Analizy

Turecka operacja lądowa w syryjskim Idlibie

8 października tureckie siły specjalne (ok. 500 żołnierzy) wspierane przez oddziały Wolnej Armii Syryjskiej wkroczyły do położonej przy granicy z Turcją syryjskiej prowincji Idlib. Ich zadaniem ma być monitorowanie granic strefy bezpieczeństwa (deeskalacji), której powstanie zapisano w porozumieniu, zawartym 14 września w Astanie przez Turcję, Rosję i Iran. Prezydent Recep Tayyip Erdoğan zapowiedział początek dużej operacji wojskowej, twierdząc, że ma ona także na celu niedopuszczenie do uzyskania dostępu do morza przez stacjonujące w kantonie Afrin siły kurdyjskiej Partii Unii Demokratycznej (PYD), będącej syryjskim odłamem uznawanej za terrorystyczną Partii Pracujących Kurdystanu (PKK).

 

Komentarz

  • Operacja w Idlibie pokazuje skalę współpracy Turcji z Rosją i Iranem w Syrii. Została ona uzgodniona przez te trzy państwa i stanowi element szerszej strategii zamrożenia konfliktu w obecnych granicach poszczególnych stref, bez jego całkowitego rozwiązania. Oznacza to, że pomimo sprzecznych celów na poziomie strategicznym Turcja aktywnie współpracuje z Rosją i że właśnie w koordynacji z Moskwą prowadzi w Syrii operacje militarne. Prowadzenie przez Turcję działań w Syrii na warunkach i za przyzwoleniem Rosji spowodowane jest m.in. brakiem alternatywy i rozbieżnością interesów z Waszyngtonem – głównym partnerem USA w Syrii pozostaje kurdyjska PYD/PKK, której działalność Turcja uznaje za egzystencjalne zagrożenie.
  • Prowincja Idlib, obok tureckiej strefy bezpieczeństwa w prowincji Aleppo, jest ostatnim obszarem na północy Syrii kontrolowanym przez siły opozycji sunnickiej. Stacjonuje tam do kilkudziesięciu tysięcy bojowników z różnych, niekiedy wrogich wobec siebie frakcji. Główną siłą w prowincji jest koalicja Tahrir asz-Szam, zdominowana przez Dżabhat al-Fatah asz-Szam (dawniej Dżabhat an-Nusra) i wspierana przez Arabię Saudyjską. Klienci Turcji i Arabii Saudyjskiej walczący w Syrii są do siebie wrogo nastawieni, co wynika z napięć pomiędzy ich patronami (spór wokół Kataru latem br.).
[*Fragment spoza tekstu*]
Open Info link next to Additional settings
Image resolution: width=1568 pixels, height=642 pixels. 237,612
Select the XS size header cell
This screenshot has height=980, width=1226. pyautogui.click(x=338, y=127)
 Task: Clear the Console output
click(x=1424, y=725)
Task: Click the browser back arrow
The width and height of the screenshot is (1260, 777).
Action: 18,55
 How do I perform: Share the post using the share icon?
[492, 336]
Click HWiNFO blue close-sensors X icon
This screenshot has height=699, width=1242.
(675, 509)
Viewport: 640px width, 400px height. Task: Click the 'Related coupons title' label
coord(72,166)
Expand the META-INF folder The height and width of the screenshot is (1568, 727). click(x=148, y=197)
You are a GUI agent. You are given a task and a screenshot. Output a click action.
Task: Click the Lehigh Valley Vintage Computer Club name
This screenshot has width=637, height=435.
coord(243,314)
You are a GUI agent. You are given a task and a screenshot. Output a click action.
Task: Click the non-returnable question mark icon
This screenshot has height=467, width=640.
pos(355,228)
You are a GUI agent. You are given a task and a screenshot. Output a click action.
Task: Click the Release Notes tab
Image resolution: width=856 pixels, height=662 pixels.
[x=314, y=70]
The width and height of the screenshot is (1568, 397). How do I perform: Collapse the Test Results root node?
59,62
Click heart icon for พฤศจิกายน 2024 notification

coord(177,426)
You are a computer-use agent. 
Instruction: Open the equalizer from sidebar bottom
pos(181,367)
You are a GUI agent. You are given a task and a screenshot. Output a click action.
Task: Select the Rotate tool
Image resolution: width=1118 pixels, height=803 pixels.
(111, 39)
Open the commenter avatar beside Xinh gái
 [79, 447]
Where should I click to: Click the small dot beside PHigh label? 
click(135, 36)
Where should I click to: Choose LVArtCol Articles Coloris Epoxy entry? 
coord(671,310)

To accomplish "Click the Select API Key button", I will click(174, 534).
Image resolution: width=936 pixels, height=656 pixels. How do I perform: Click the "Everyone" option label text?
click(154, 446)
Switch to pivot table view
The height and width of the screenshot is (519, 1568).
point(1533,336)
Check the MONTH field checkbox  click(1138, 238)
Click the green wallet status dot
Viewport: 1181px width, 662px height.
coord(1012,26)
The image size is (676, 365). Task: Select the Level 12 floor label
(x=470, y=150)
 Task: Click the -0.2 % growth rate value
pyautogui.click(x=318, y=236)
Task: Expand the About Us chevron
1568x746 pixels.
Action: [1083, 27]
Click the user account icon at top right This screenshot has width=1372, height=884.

W związku z tym siły wspierane przez Rijad przejęły kontrolę nad granicą z Turcją, skutecznie utrudniając Ankarze przekazywanie pomocy dla wspieranych przez nią ugrupowań.
  • Wątek kurdyjski operacji, wspomniany przez prezydenta Erdoğana, wydaje się mieć charakter retoryczny i jest przeznaczony przede wszystkim na użytek wewnętrzny. Siły PYD w Afrinie są izolowane i zbyt słabe, by móc uzyskać dostęp do Morza Śródziemnego. Niemniej turecka operacja pogarsza sytuację PYD w Afrinie, który zostanie otoczony z trzech stron przez siły tureckie oraz od dawna wrogie wobec Kurdów ugrupowania opozycyjne. To zaś może ułatwić potencjalną turecką operację przeciwko PYD/PKK w przyszłości.
  • Ze względu na skalę napięć w Idlibie, liczbę ugrupowań wrogich wobec Turcji oraz stopień ich determinacji prawdopodobnie dojdzie do eskalacji walk w prowincji, a koszt operacji dla tureckich sił zbrojnych będzie wyższy niż w przypadku utworzonej w zeszłym roku strefy bezpieczeństwa w prowincji Aleppo.